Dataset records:
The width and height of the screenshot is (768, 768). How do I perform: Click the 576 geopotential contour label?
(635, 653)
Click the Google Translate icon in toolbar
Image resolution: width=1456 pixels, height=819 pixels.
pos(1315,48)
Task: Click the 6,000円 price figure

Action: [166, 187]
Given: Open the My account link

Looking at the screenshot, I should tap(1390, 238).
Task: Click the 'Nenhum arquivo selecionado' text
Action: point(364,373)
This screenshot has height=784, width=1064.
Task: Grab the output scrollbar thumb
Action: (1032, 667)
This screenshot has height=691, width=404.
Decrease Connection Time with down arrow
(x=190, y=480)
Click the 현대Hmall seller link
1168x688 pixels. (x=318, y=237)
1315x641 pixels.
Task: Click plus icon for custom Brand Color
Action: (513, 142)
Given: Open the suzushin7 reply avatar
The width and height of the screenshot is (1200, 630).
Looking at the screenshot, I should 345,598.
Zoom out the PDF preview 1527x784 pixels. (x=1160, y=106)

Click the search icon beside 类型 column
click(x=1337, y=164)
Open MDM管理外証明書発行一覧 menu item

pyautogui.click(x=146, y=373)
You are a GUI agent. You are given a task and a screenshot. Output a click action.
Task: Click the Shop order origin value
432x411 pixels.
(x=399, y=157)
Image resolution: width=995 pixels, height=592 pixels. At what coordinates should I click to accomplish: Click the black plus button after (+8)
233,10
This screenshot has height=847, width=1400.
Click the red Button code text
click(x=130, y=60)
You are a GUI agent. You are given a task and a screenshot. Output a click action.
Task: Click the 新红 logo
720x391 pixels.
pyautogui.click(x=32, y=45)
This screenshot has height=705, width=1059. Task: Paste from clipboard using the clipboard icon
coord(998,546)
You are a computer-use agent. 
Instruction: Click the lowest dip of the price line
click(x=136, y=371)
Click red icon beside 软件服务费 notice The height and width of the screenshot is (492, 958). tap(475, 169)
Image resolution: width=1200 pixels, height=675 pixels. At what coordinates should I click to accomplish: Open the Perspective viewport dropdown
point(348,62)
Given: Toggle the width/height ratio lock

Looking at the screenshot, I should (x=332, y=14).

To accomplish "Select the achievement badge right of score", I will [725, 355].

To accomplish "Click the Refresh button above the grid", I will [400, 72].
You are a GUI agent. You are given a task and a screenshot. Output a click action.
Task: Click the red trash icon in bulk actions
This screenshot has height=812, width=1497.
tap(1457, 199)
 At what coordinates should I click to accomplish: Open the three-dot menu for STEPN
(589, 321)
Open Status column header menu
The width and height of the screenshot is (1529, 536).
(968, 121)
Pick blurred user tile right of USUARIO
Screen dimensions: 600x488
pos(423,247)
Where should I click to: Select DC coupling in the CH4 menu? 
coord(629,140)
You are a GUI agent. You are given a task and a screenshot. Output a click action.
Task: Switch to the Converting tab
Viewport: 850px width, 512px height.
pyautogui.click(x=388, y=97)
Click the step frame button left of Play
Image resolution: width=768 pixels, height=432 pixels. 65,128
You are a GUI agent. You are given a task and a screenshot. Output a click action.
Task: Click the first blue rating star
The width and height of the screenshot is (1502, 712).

Required action:
Filter the records for the word "will" and show every line that has it.

Task output:
To accomplish "Select the achievement badge right of score", I will [725, 355].
To accomplish "Click the Refresh button above the grid", I will [400, 72].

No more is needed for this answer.